In other words, you will only know a priori if nanotechnologies are dangerous if you understand and can simulate the 3-D interactions of nanoparticles within living biological systems at the genome, proteome and metabolic levels because these particles are of the same physical size as DNA, protein and other biological structures.
As we are just starting to be able to understand (and we will need to replace a generation of biologists with a new one having working knowledge of advanced math and physics to grok anything) such simulations won't be possible until well into the late 21st or even early 22nd century. So a reliable a priori risk assessment will remain highly unlikely until that point.
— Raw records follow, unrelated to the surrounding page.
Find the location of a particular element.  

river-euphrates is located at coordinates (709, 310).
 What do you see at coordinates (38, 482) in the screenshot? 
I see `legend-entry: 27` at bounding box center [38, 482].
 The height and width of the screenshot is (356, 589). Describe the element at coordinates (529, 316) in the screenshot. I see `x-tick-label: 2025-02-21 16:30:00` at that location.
This leaves a posteri risk assessment as the only practical alternative. That is: release the technology first and measure the impact to assess actual risk - in other words let everyone be a guinea pig. We already see this strategy in applied genomics and see the d posteri risk in practice as leaked DNA to wild species ("Thanks Monsanto!"). Given that there are existing examples of extremely dangerous nanoparticles, it is prudent and rational, given the extreme uncertainty to proceed with great care and safeguards which collect as much data applicable to risk assessment as possible.
I am a techie, more specifically, a hardware techie so it's not that I think nanotechnology should be "shutdown". I don't, and I even work with nanotechnology today. Rather, with what I know about physics, molecular biology and risk, I know that nanotechnology is different in its risk profile from what we have dealt with in microtechnology. That said, this shift is no larger than the shift that industrial organic synthesis of arbitrary new molecules brought in the 20th century. But it's exactly because of what we now know about that risk and what wasn't anticipated that warrant us to "be smarter" this time around.
JG
Lead, copper, aluminium -- not good to put on or in one's body...
Seriously, could you have possibly found a worse example of ancient nanotechnology to argue its safety?